2.10 Relative gene expression by quantitative polymerase chain
reaction (qPCR)
Total RNA from U-87 MG cells, male rat neonatal cardiomyocytes, male
murine adult ventricular cardiomyocytes and male rat thoracic aorta was
extracted with TRIzol reagent (Thermo-Fisher, Waltham, MA, USA) and cDNA
was synthesized using First Strand cDNA Synthesis (Thermo-Fisher,
Waltham, MA, USA) kit following the manufacturer’s instructions. qPCR
was performed in a StepOnePlus Real Time PCR system (Applied Biosystem,
Beverly, MA, USA) using Maxima SYBR PCR 2x (Thermo-Fisher, Waltham, MA)
and primers (Table 1) (Síntese Biotecnológica, Belo Horizonte, Brazil)

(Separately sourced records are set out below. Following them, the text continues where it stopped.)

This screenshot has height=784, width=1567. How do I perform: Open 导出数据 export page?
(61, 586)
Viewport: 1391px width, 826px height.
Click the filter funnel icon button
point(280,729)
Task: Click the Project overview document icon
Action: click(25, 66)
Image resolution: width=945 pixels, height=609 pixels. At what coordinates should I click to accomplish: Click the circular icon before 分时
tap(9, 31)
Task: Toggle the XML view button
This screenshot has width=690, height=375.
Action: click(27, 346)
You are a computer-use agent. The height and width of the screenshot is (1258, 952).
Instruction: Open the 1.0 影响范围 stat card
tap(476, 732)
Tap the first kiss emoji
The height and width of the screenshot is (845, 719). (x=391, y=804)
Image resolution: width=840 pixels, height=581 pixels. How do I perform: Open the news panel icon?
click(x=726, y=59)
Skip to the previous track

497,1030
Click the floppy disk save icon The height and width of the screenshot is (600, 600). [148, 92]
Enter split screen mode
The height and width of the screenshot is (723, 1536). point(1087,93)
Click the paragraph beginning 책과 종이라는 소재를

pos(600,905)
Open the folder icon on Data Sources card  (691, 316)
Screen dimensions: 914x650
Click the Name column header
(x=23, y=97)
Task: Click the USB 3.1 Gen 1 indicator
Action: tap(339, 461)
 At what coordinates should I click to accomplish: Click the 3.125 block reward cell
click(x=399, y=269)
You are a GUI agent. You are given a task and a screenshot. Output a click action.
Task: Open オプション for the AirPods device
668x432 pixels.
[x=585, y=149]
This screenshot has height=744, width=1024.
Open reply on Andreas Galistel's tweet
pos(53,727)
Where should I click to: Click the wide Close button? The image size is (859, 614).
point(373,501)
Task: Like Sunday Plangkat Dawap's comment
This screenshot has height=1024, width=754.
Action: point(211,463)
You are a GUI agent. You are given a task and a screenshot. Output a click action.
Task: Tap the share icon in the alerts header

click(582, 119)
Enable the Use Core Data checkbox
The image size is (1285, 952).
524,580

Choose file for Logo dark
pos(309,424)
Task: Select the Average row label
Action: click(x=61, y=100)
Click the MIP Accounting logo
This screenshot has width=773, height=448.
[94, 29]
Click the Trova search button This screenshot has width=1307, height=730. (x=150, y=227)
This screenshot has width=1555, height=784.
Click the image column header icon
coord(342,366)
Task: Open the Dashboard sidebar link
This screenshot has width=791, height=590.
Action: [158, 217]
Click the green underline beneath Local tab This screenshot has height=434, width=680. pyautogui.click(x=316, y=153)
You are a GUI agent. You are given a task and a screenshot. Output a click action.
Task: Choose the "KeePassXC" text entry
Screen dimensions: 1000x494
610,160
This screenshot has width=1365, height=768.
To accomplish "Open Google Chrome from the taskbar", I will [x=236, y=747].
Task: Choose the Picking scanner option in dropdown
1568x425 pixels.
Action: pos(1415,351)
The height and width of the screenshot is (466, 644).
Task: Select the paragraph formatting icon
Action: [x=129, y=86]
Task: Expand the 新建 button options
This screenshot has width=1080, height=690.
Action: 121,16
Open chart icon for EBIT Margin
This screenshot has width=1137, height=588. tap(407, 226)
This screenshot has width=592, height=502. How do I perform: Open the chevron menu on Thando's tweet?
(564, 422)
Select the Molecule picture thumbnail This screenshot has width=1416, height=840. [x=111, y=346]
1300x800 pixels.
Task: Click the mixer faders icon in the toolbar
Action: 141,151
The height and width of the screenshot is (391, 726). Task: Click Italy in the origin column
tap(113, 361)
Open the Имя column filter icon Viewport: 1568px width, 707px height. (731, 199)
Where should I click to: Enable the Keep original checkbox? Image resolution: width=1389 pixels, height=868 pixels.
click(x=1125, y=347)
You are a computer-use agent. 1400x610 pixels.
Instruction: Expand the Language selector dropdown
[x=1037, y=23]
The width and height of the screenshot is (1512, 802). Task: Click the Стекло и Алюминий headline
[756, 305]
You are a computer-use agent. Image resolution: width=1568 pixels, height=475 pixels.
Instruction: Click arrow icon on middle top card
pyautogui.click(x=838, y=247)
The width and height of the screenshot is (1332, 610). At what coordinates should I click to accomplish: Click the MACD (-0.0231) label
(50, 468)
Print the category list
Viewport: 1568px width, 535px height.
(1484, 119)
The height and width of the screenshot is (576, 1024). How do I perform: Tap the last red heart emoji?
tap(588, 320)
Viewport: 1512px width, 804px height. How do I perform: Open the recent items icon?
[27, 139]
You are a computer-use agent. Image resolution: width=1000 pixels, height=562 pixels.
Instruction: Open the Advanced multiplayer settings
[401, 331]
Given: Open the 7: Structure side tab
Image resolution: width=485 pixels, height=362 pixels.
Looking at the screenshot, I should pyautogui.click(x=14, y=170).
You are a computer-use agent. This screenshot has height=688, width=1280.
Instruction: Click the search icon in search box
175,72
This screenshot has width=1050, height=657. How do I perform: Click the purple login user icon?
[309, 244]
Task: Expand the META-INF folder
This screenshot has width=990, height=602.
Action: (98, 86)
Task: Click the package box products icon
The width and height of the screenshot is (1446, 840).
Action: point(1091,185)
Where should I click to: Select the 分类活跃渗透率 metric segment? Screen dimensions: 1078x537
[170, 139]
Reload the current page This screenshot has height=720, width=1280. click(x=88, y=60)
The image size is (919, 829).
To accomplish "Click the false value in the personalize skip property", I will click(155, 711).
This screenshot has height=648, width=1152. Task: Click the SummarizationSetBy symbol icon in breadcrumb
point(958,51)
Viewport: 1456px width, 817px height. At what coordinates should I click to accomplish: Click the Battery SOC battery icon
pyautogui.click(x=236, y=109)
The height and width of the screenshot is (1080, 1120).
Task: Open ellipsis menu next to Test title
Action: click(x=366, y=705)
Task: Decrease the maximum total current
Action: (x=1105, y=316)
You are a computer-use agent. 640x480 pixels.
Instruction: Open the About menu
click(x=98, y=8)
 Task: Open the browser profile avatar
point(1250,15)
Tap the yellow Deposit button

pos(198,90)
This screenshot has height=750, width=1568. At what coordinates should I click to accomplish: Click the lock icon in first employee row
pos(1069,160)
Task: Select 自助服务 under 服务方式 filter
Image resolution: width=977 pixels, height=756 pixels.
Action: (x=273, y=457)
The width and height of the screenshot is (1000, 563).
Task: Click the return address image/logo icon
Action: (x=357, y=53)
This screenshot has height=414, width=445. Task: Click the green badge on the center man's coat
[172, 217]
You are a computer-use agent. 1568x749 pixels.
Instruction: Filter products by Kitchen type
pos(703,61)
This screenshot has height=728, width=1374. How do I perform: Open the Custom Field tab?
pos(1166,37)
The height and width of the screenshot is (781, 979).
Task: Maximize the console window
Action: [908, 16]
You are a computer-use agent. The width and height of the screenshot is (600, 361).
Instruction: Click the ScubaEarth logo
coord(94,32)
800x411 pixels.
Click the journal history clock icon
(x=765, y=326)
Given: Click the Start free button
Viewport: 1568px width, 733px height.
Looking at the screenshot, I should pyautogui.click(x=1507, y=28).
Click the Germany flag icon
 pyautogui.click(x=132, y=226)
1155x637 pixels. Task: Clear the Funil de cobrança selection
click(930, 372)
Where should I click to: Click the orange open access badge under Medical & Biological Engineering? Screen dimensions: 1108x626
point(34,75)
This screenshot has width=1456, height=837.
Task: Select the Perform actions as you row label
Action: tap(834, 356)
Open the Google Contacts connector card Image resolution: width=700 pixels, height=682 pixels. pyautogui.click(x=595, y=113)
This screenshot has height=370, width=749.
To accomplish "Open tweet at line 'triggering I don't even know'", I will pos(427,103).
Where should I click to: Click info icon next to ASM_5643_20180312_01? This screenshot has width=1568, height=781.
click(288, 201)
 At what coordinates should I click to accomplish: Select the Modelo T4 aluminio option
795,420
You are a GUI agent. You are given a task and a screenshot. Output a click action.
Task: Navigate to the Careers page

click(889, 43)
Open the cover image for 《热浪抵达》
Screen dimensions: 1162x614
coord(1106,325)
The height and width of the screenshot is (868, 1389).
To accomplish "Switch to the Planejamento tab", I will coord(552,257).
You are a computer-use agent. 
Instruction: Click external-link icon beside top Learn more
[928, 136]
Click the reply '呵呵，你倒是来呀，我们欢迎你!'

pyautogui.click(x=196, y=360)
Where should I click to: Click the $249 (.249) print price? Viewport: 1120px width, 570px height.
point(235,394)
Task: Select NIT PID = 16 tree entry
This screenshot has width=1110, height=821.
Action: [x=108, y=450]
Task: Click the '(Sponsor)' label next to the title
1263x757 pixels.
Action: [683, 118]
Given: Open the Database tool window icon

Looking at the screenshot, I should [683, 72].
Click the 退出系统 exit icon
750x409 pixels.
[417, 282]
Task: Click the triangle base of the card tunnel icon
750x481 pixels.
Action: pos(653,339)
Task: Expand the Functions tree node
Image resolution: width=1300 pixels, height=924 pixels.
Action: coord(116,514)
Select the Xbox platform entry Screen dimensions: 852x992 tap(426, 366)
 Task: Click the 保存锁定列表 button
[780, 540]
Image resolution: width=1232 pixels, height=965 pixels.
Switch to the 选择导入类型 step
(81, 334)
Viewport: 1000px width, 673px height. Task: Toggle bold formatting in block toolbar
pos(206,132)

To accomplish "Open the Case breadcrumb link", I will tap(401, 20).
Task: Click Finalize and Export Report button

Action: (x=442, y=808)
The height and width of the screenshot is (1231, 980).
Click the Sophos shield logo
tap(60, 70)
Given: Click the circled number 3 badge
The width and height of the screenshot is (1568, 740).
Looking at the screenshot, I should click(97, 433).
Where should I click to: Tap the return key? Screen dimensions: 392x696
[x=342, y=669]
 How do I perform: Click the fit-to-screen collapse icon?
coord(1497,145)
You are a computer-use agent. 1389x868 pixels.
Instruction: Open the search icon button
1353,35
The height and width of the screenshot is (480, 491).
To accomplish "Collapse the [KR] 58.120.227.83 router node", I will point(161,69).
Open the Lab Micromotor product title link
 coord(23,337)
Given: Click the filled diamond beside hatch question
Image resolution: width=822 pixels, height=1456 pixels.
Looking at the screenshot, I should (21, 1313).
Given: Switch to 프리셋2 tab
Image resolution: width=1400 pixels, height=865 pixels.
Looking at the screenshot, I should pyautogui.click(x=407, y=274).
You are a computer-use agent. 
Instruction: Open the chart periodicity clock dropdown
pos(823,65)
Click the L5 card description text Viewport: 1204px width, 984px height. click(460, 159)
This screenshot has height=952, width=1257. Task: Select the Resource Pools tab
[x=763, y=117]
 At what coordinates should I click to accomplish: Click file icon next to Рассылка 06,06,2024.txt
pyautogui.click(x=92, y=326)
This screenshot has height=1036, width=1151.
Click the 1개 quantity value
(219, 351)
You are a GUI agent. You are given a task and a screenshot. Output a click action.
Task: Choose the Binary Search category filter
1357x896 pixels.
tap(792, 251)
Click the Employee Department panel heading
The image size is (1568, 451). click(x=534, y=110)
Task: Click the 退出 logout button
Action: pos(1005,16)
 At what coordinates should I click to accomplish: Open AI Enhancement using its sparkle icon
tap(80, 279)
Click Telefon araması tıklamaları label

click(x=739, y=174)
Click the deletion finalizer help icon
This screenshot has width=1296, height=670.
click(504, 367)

at the final concentration of 600 nM. The cDNA was diluted in RNAse free
water 1:100. Thermal cycling protocol was as follows: i) denaturation at
95°C for 5 minutes followed by; ii) 45 cycles of denaturation at 95°C
for 10 seconds; iii) annealing/extension at 60°C for 1 minute. Relative
expression of the selected genes was performed by
2-ΔΔCt method (Livak et al. , 2001) using the
housekeeper gene S26 as normalizer.